Friday, February 19, 2016

Cringe

Levels of vengeance are coded comparatively. Delight in Ray Liotta's machinations as Wozniak and distaste for Warren Kole's agent Stahl as overly self-righteous still falls within the parameters of a revenge fantasy, even if we weigh how far we're willing to see a world weary lieutenant go. So far Adi is letting Wozniak hold his own, seasoned enough to process rationalizations and methodology, not quite a full sociopath. Invariably, NBC will have an entertaining antagonist fall. Woz will go too far and even wicked delight will turn against him; J-lo will be scathed but left with the possibility of redemption, because this is still television land. Though it is fair to say dirty cops usually get exposed in the real world. This is why beat reporters exist. The Wilkins case, however, is irreparable, and seems to hinge on some bizarre evolutionary throwback. Stealing newborns occurs in the wild, but cases like this, along with aggression in the elderly, and the gruesome microwaved baby case, veer toward unimaginable unease with the inexorable pressures of primate domestication. 
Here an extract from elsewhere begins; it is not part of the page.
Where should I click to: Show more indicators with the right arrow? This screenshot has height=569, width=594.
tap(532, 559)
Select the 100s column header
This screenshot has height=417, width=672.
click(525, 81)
Images of that litigation were never forgotten: the mother testifying on video so as to be shielded from public outrage. Killing a newborn is one thing. Cooking it to death invites bile to rise in the back of our throats. How does an incident like that even happen? Lane's alleged attack is as equally visceral and unfathomable and if found guilty she should be executed, on either a material or metaphysical basis. If we're just a smart bit of meat, the meat doesn't need that mitochondrial DNA perpetuating itself, and if humans indeed have souls, Lane fed hers into a psychosis which is better off dead. Even in the dark side of Mario Puzo's world, the author's intimations about why Vito kills an infant stays within tolerable limits, rather than mere sensational butchery. How poor Michelle Wilkins ever truly recovers from this is beyond anyone's capacity to actualize, even within a world view poisoned by lifelong medical, regulatory regimentation. It would be rather a highbrow solace if NBC allows Wozniak to emerge victorious, the cult hero with blood on his hands, still a Brooklyn capo.

A dowager's bitterness is also in part about her own naivete, so invested in intellectual authority, in literary journal submissions, in independent living paradigms, as a way of life. I was a hot property as a student, and beyond, and now I'm sick of it, an advocate of giving idealists brutishly short lives.